§ ACTIVITY
Leave no line out; reproduce the listing exactly.

EXERCISE INPUTS START

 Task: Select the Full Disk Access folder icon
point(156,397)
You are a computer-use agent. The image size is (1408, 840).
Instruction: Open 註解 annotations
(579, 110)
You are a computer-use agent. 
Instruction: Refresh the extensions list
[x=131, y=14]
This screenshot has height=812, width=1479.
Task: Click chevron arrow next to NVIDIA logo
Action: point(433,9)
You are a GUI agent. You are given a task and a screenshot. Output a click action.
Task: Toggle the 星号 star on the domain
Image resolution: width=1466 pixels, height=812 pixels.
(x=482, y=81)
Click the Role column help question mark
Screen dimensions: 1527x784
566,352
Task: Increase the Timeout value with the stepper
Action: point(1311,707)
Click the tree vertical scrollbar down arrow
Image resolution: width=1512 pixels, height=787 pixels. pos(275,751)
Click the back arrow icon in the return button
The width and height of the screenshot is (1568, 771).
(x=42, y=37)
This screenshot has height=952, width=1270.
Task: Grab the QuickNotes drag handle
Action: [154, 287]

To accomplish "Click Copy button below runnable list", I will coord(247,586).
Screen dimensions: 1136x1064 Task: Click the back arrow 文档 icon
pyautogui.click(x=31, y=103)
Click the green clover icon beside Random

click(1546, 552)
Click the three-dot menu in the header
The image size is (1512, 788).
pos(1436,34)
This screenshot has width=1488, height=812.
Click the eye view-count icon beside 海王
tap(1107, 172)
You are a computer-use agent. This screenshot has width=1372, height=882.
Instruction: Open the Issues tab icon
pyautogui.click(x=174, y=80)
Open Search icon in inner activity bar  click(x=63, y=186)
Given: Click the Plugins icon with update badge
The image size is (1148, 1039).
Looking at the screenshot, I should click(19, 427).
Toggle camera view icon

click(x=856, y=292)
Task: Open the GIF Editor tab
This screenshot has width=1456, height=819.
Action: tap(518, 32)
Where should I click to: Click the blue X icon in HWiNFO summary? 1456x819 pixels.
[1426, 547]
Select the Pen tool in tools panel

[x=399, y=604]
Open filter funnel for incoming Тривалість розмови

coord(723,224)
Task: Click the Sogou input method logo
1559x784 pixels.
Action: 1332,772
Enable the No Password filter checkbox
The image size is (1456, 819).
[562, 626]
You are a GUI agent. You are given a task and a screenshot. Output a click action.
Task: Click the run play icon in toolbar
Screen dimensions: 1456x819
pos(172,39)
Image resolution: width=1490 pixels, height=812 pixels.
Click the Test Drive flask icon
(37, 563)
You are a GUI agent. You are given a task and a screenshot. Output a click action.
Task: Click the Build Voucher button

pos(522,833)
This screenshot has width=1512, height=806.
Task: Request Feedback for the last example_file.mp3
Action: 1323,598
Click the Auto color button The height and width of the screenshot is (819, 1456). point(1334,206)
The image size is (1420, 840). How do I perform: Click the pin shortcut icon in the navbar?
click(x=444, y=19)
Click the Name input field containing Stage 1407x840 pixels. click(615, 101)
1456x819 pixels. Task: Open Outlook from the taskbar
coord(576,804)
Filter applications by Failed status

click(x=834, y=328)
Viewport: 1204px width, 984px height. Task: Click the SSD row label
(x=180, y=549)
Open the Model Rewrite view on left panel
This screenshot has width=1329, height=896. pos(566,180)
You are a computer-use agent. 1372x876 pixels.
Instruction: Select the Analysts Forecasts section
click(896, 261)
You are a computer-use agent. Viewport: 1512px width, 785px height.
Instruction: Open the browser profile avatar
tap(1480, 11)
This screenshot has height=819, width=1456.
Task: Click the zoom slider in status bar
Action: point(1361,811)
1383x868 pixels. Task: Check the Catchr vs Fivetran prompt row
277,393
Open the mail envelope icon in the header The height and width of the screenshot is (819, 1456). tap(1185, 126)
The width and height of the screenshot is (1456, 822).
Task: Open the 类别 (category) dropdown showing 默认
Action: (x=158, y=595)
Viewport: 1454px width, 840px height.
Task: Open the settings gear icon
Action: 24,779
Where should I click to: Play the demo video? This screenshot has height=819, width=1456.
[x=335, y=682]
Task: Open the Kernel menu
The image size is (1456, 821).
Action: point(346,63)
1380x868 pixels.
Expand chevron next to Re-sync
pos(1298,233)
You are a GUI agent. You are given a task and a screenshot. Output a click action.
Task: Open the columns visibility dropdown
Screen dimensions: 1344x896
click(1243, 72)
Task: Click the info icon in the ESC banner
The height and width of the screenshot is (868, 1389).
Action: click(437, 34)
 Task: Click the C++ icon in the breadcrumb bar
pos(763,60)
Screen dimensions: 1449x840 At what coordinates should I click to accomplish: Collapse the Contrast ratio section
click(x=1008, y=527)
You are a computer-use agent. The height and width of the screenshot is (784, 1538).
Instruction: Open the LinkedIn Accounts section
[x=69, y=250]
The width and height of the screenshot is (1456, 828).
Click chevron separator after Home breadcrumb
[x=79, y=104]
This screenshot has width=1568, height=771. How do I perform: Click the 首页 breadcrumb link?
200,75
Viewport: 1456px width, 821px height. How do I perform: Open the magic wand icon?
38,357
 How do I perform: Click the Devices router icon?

EXERCISE INPUTS END

§ SOLUTION TO THE PROBLEM
 Task: Select the Full Disk Access folder icon
point(156,397)
You are a computer-use agent. The image size is (1408, 840).
Instruction: Open 註解 annotations
(579, 110)
You are a computer-use agent. 
Instruction: Refresh the extensions list
[x=131, y=14]
This screenshot has height=812, width=1479.
Task: Click chevron arrow next to NVIDIA logo
Action: point(433,9)
You are a GUI agent. You are given a task and a screenshot. Output a click action.
Task: Toggle the 星号 star on the domain
Image resolution: width=1466 pixels, height=812 pixels.
(x=482, y=81)
Click the Role column help question mark
Screen dimensions: 1527x784
566,352
Task: Increase the Timeout value with the stepper
Action: point(1311,707)
Click the tree vertical scrollbar down arrow
Image resolution: width=1512 pixels, height=787 pixels. pos(275,751)
Click the back arrow icon in the return button
The width and height of the screenshot is (1568, 771).
(x=42, y=37)
This screenshot has height=952, width=1270.
Task: Grab the QuickNotes drag handle
Action: [154, 287]

To accomplish "Click Copy button below runnable list", I will coord(247,586).
Screen dimensions: 1136x1064 Task: Click the back arrow 文档 icon
pyautogui.click(x=31, y=103)
Click the green clover icon beside Random

click(1546, 552)
Click the three-dot menu in the header
The image size is (1512, 788).
pos(1436,34)
This screenshot has width=1488, height=812.
Click the eye view-count icon beside 海王
tap(1107, 172)
You are a computer-use agent. This screenshot has width=1372, height=882.
Instruction: Open the Issues tab icon
pyautogui.click(x=174, y=80)
Open Search icon in inner activity bar  click(x=63, y=186)
Given: Click the Plugins icon with update badge
The image size is (1148, 1039).
Looking at the screenshot, I should click(19, 427).
Toggle camera view icon

click(x=856, y=292)
Task: Open the GIF Editor tab
This screenshot has width=1456, height=819.
Action: tap(518, 32)
Where should I click to: Click the blue X icon in HWiNFO summary? 1456x819 pixels.
[1426, 547]
Select the Pen tool in tools panel

[x=399, y=604]
Open filter funnel for incoming Тривалість розмови

coord(723,224)
Task: Click the Sogou input method logo
1559x784 pixels.
Action: 1332,772
Enable the No Password filter checkbox
The image size is (1456, 819).
[562, 626]
You are a GUI agent. You are given a task and a screenshot. Output a click action.
Task: Click the run play icon in toolbar
Screen dimensions: 1456x819
pos(172,39)
Image resolution: width=1490 pixels, height=812 pixels.
Click the Test Drive flask icon
(37, 563)
You are a GUI agent. You are given a task and a screenshot. Output a click action.
Task: Click the Build Voucher button

pos(522,833)
This screenshot has width=1512, height=806.
Task: Request Feedback for the last example_file.mp3
Action: 1323,598
Click the Auto color button The height and width of the screenshot is (819, 1456). point(1334,206)
The image size is (1420, 840). How do I perform: Click the pin shortcut icon in the navbar?
click(x=444, y=19)
Click the Name input field containing Stage 1407x840 pixels. click(615, 101)
1456x819 pixels. Task: Open Outlook from the taskbar
coord(576,804)
Filter applications by Failed status

click(x=834, y=328)
Viewport: 1204px width, 984px height. Task: Click the SSD row label
(x=180, y=549)
Open the Model Rewrite view on left panel
This screenshot has width=1329, height=896. pos(566,180)
You are a computer-use agent. 1372x876 pixels.
Instruction: Select the Analysts Forecasts section
click(896, 261)
You are a computer-use agent. Viewport: 1512px width, 785px height.
Instruction: Open the browser profile avatar
tap(1480, 11)
This screenshot has height=819, width=1456.
Task: Click the zoom slider in status bar
Action: point(1361,811)
1383x868 pixels. Task: Check the Catchr vs Fivetran prompt row
277,393
Open the mail envelope icon in the header The height and width of the screenshot is (819, 1456). tap(1185, 126)
The width and height of the screenshot is (1456, 822).
Task: Open the 类别 (category) dropdown showing 默认
Action: (x=158, y=595)
Viewport: 1454px width, 840px height.
Task: Open the settings gear icon
Action: 24,779
Where should I click to: Play the demo video? This screenshot has height=819, width=1456.
[x=335, y=682]
Task: Open the Kernel menu
The image size is (1456, 821).
Action: point(346,63)
1380x868 pixels.
Expand chevron next to Re-sync
pos(1298,233)
You are a GUI agent. You are given a task and a screenshot. Output a click action.
Task: Open the columns visibility dropdown
Screen dimensions: 1344x896
click(1243, 72)
Task: Click the info icon in the ESC banner
The height and width of the screenshot is (868, 1389).
Action: click(437, 34)
 Task: Click the C++ icon in the breadcrumb bar
pos(763,60)
Screen dimensions: 1449x840 At what coordinates should I click to accomplish: Collapse the Contrast ratio section
click(x=1008, y=527)
You are a computer-use agent. The height and width of the screenshot is (784, 1538).
Instruction: Open the LinkedIn Accounts section
[x=69, y=250]
The width and height of the screenshot is (1456, 828).
Click chevron separator after Home breadcrumb
[x=79, y=104]
This screenshot has width=1568, height=771. How do I perform: Click the 首页 breadcrumb link?
200,75
Viewport: 1456px width, 821px height. How do I perform: Open the magic wand icon?
38,357
 How do I perform: Click the Devices router icon?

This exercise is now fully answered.